▶ _Task prompt_
Please state how many lines in the records below contain the word "screenshot"; the answer should be a number and nothing else.

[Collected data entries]
--------
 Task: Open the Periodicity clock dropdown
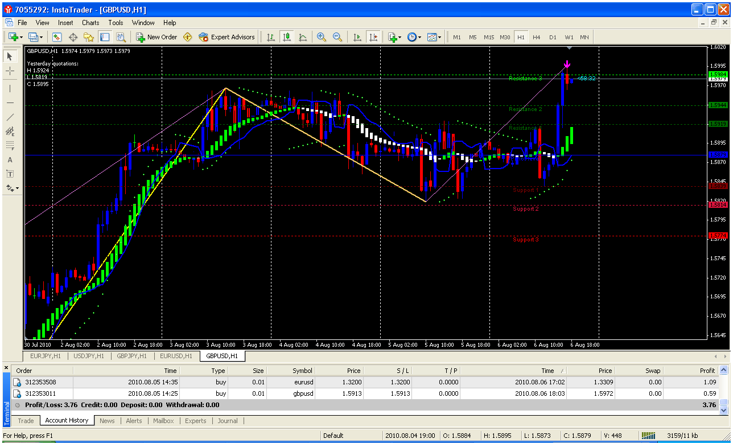(x=414, y=37)
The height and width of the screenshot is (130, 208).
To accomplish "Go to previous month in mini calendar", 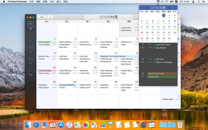I will pos(147,8).

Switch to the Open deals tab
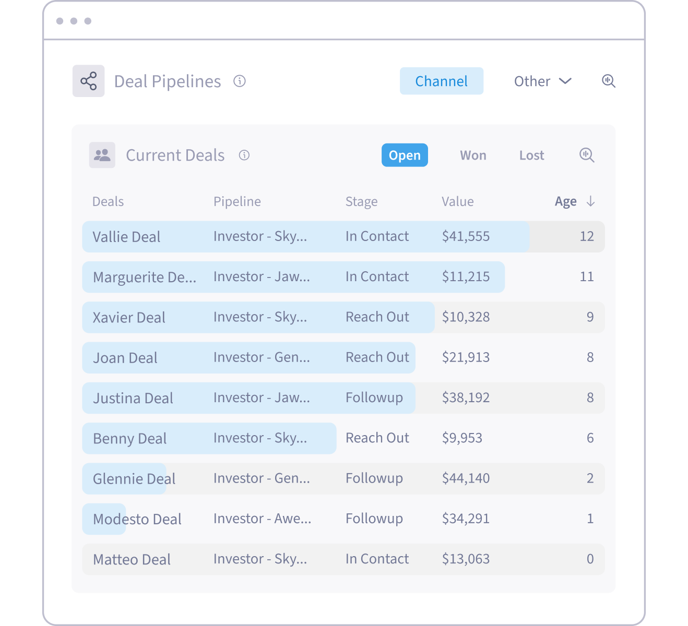(x=405, y=155)
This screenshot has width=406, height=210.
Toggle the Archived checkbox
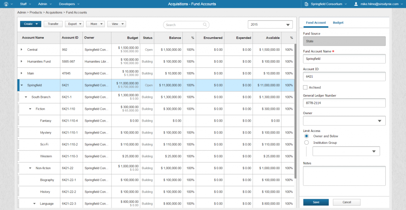point(305,88)
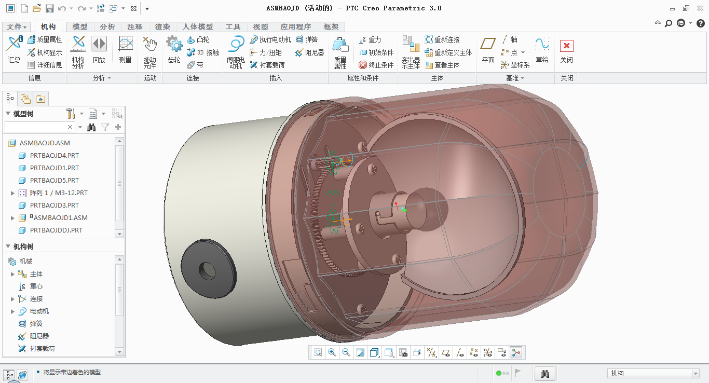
--------
▶ _Response to this exercise_
2